Corn is a cross-pollinating crop in which most pollination results from pollen dispersed by wind and gravity. Pollen drift in corn has received considerable attention in recent years as the result of the development and widespread adoption of new seed technologies containing transgenes or genetically modiﬁed organisms (GMOs). Managing pollen drift has always been a major concern in the production of hybrid seed (to ensure genetic purity of inbreds) and specialty corn (to optimize expression of value-added traits, like high oil content). Pollen drift has now become an important consideration in the production of non-GMO corn as an Identity-Preserved (IP) grain crop. Producers of IP non-GMO grain are concerned that pollen drift from GMO hybrids will contaminate, by cross-pollination, nearby non-GMO corn. Farmers growing GMO hybrids approved for export also want to avoid contamination of their crops by GMO corns that have not yet received approval in overseas markets (Nielsen, 2003a).
A signiﬁcant percentage of U.S. IP corn is earmarked for overseas markets with rigorous GMO restrictions. Japan has set a zero tolerance for seed and food imports containing unapproved GMO material. Food products containing less than 5% of approved biotech crops like corn and soybeans can be labeled as non-GMO. The European Union (EU) guidelines require that foods, including grains, containing more than 0.9% biotech material be labeled as genetically engineered. Producers of non-GMO corn need to minimize pollen contamination by GMO corn if they are to obtain premiums associated with IP grain contracts. As GMO corn acreage in Ohio increases with the wider use of insect and herbicide resistant and drought tolerant corns, the potential for contamination of non-GMO corn is increasing. If growers want to produce non-GMO IP corn successfully, they need to become familiar with some physical and biological characteristics of corn pollen, potential distances that pollen can travel, and planting practices that reduce the risk of pollen contamination by nearby GMO corn ﬁelds.
Characteristics of corn pollen affecting “drift”

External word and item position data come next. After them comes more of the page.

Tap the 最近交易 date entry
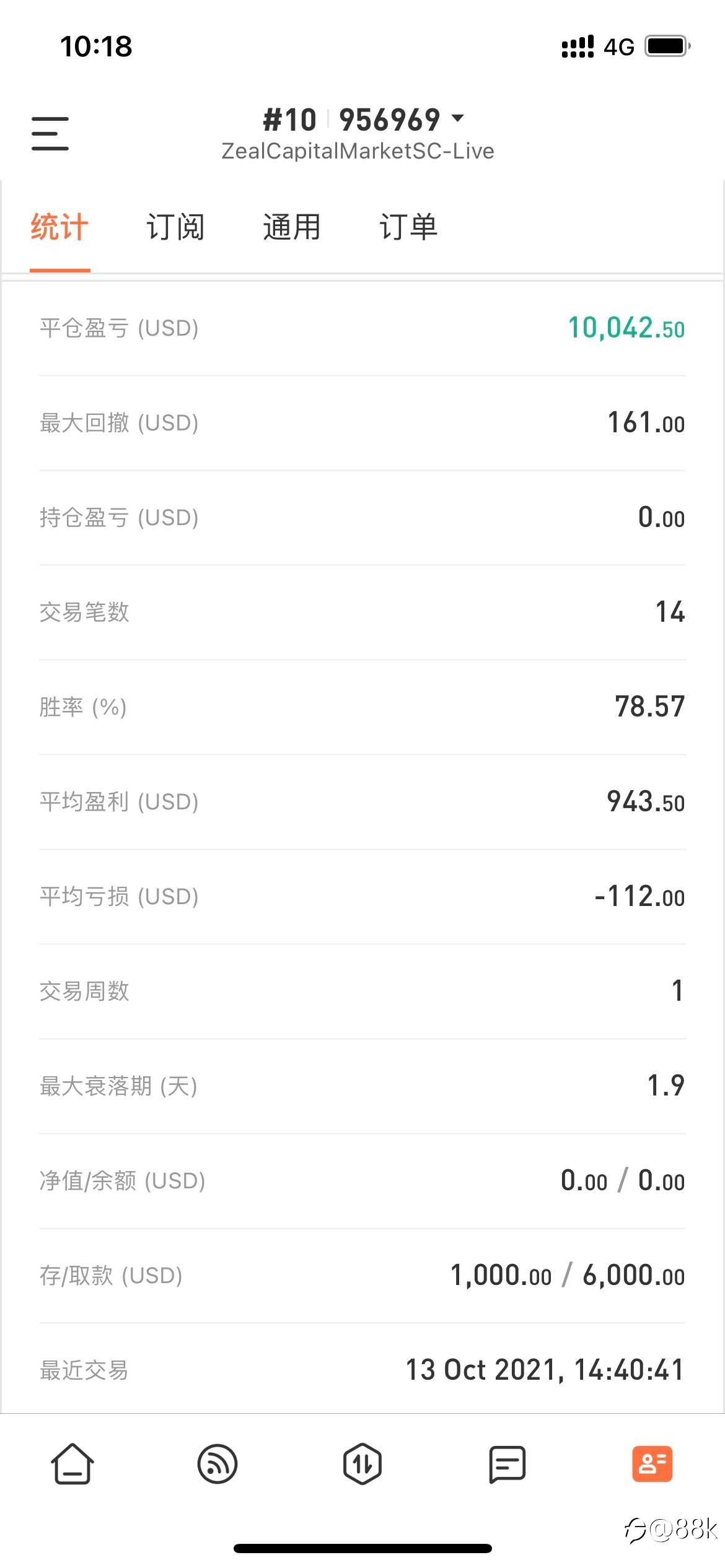 (x=545, y=1370)
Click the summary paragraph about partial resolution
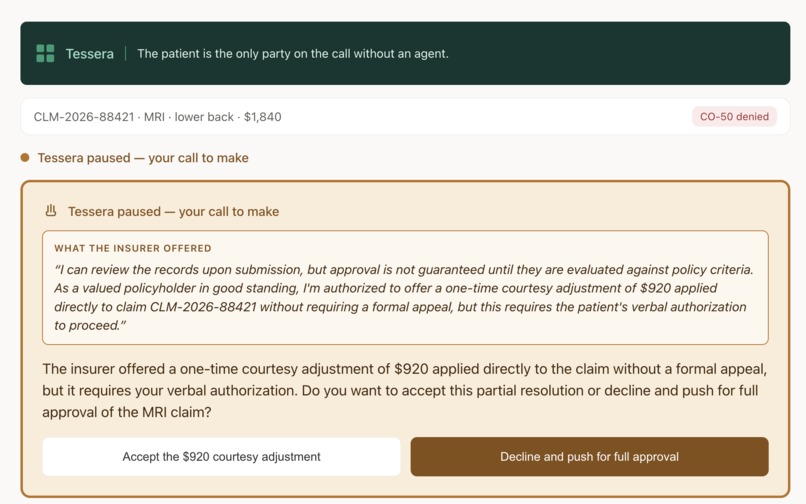 (x=404, y=390)
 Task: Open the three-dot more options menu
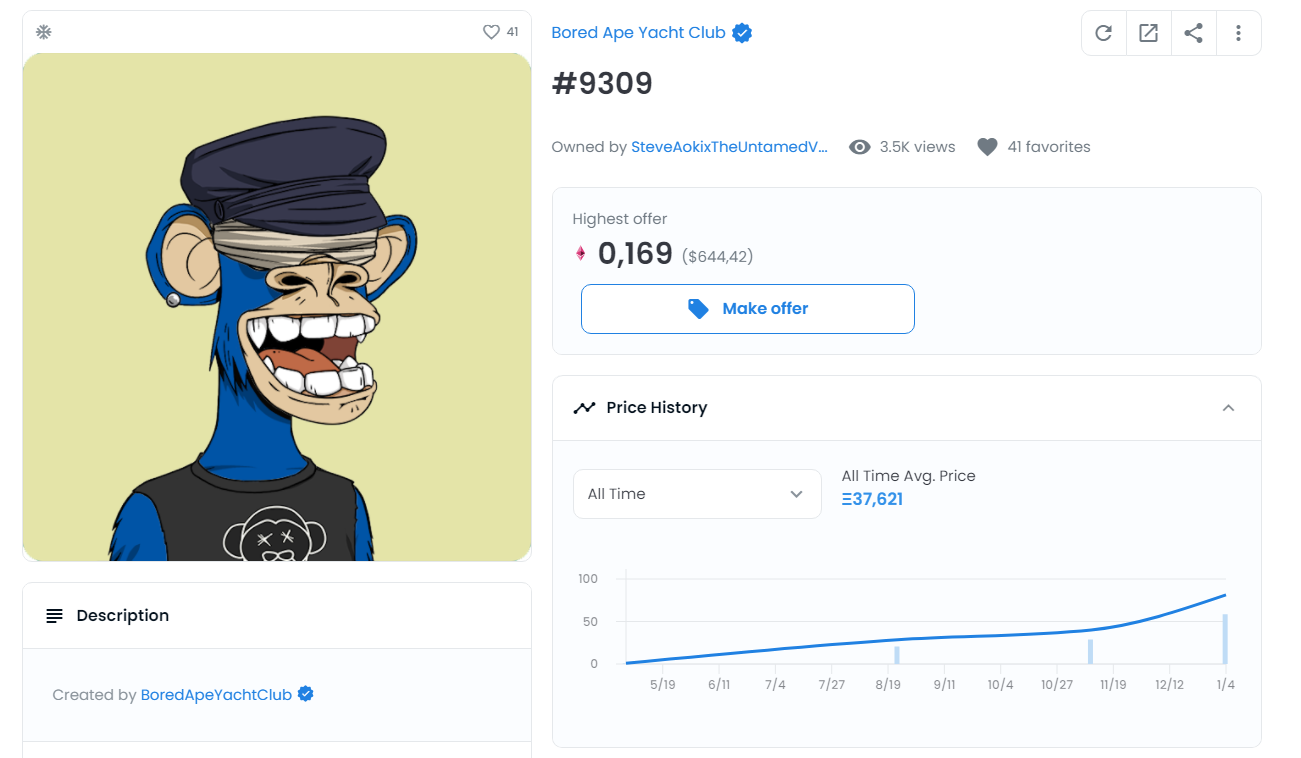(x=1238, y=33)
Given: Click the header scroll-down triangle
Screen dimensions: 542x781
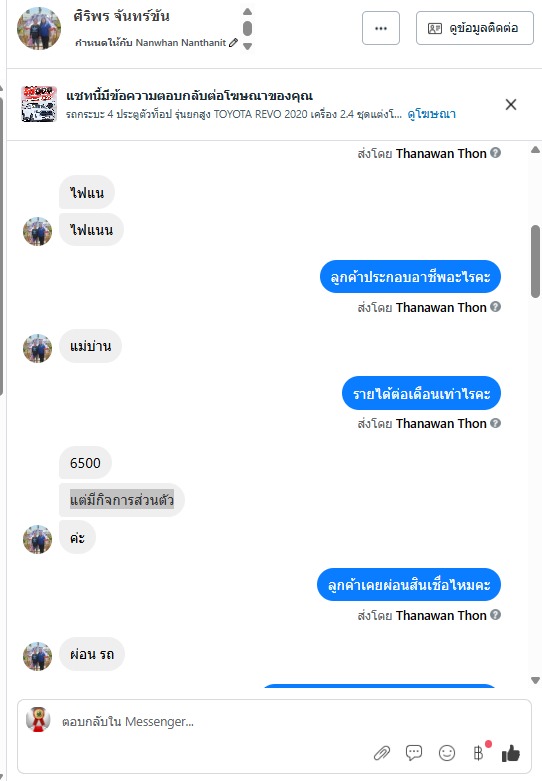Looking at the screenshot, I should coord(247,46).
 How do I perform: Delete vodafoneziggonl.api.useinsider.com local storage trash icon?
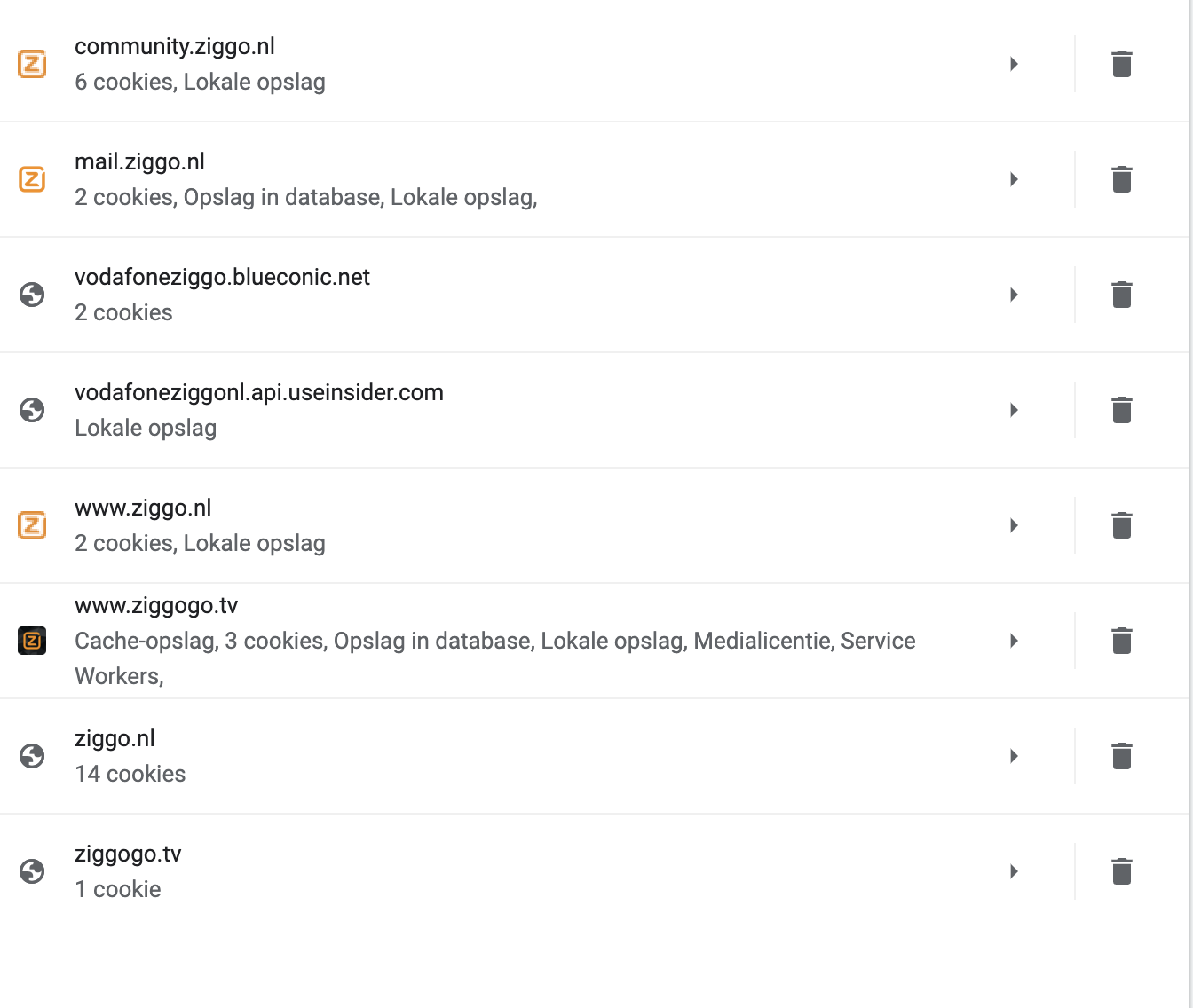(x=1122, y=410)
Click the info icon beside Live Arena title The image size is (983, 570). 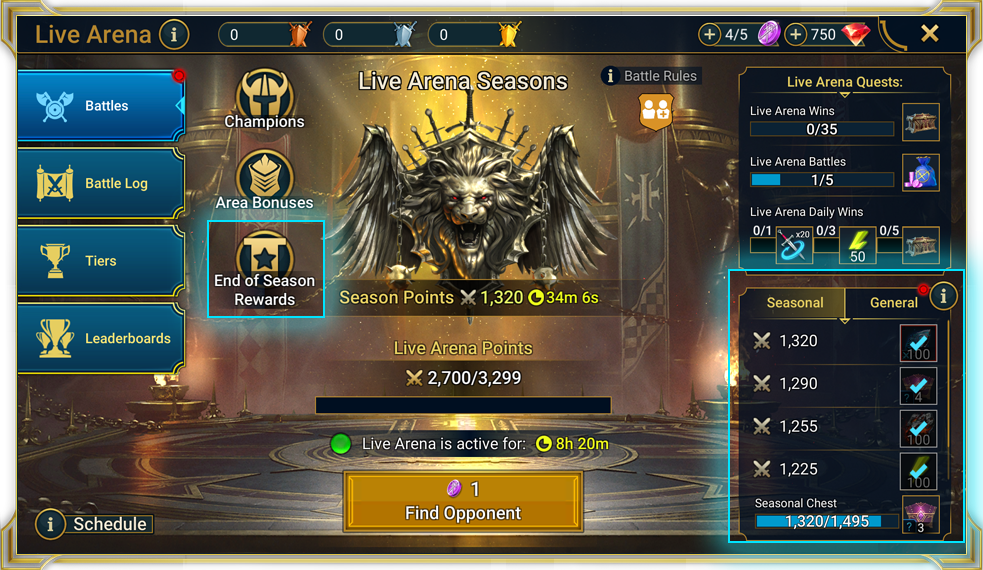[174, 34]
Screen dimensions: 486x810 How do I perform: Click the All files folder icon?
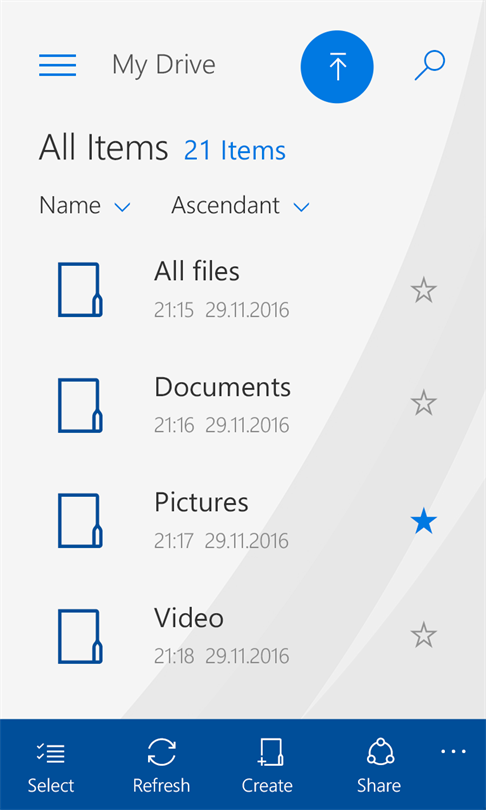(x=80, y=290)
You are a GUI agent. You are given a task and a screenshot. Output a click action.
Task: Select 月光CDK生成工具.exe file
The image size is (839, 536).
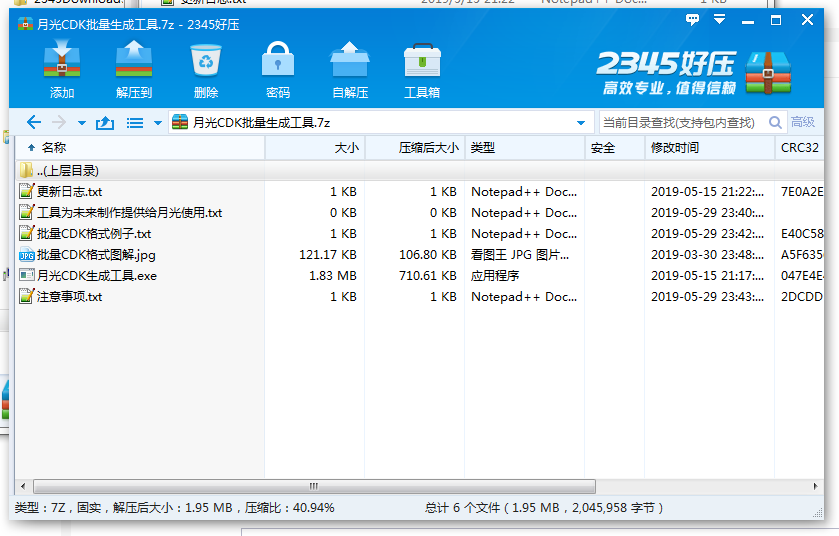coord(97,275)
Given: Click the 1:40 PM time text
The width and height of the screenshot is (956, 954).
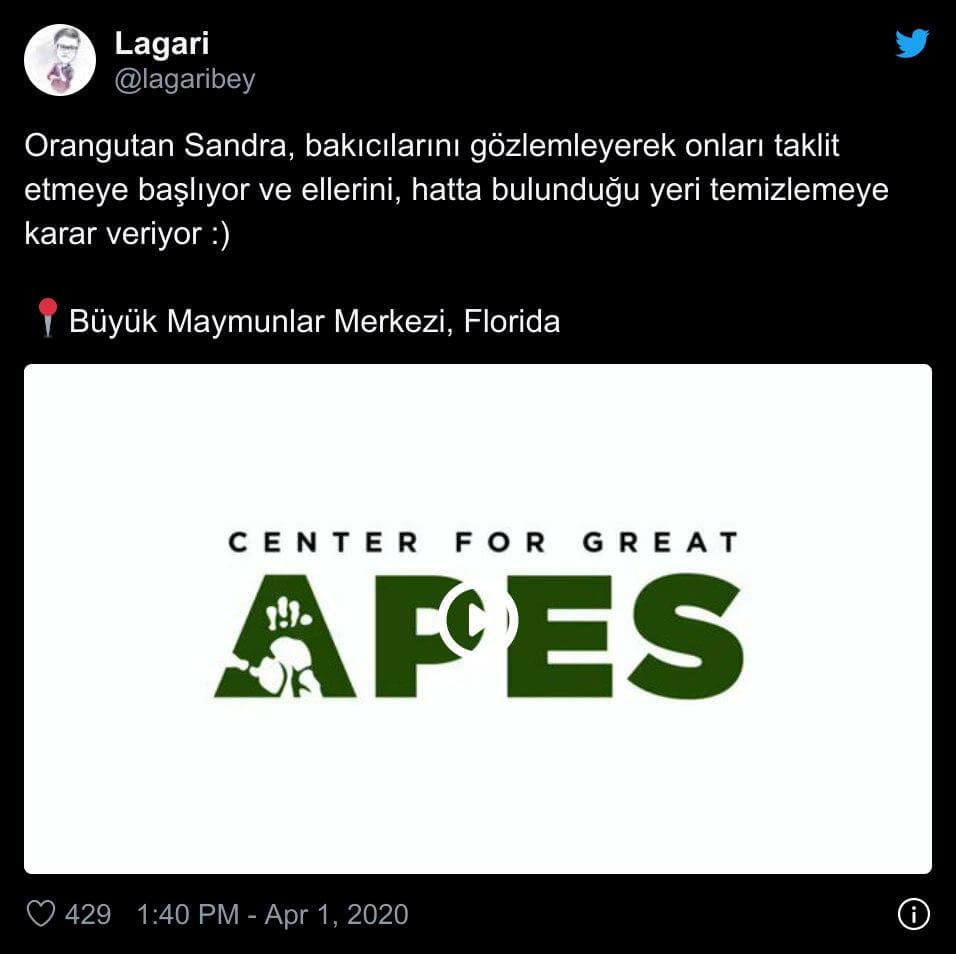Looking at the screenshot, I should (188, 914).
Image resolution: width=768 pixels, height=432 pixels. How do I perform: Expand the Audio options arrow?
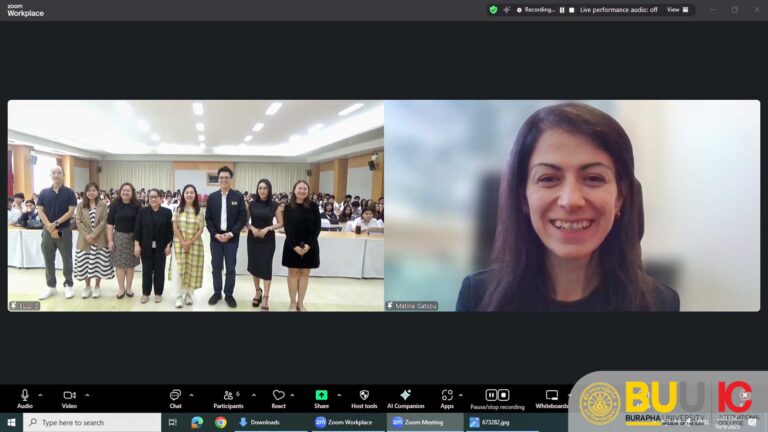tap(40, 395)
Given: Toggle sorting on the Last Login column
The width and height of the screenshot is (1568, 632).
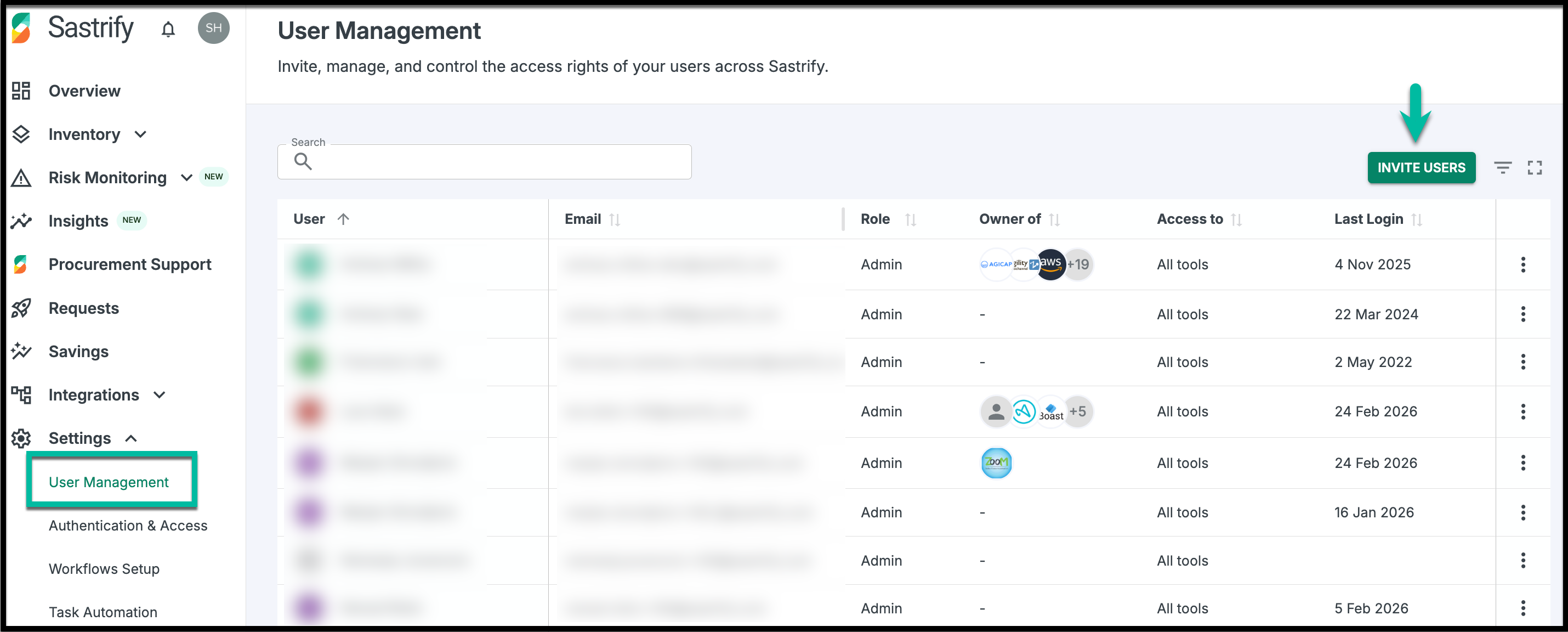Looking at the screenshot, I should (x=1417, y=219).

Corn pollen is spherical and much larger than the pollen produced by most grasses (Burris, 2002; Gray, 2003). Corn pollen is among the largest particles found in the air. Although it is readily dispersed by wind and gravity, it drifts to the earth quickly (about 1 foot/second) and normally travels relatively short distances compared to the pollen produced by other members of the grass family. Pollen may remain viable from a few hours to several days. Pollen can survive up to nine days when stored in refrigerated conditions. However, under ambient ﬁeld conditions, pollen is viable for only 1 to 2 hours. High temperatures and low humidity reduce viability. Elevated temperatures have a greater negative impact on pollen viability than humidity, with viability greatly reduced at temperatures above 100 degrees F. At ﬂowering, 60% of pollen fresh weight consists of water; pollen longevity diminishes rapidly if the water content drops below 40%. Corn plants typically shed pollen for 5 to 6 days, whereas a whole ﬁeld may take 10 to 14 days to complete pollen shed, due to the natural variation in growth and development among plants (Nielsen, 2003b). Peak pollen shed generally occurs 2 to 3 days after 50% of the plants have shed pollen. Individual corn plants produce one half million or more pollen grains, although variation exists among hybrids and plant densities (Abendroth et al., 2011). Therefore, even if only a small percentage of the total pollen shed by a ﬁeld of corn drifts into a neighboring ﬁeld, there is considerable potential for contamination through cross pollination.
How far can corn pollen travel?
Many studies have been conducted to determine how far pollen will travel—some have evaluated the density of pollen at varying distances from a corn source, whereas others have measured pollen drift by measuring outcrossing in neighboring corn. This latter approach is probably more meaningful when it comes to assessing the impact of pollen drift from GMO corn ﬁelds.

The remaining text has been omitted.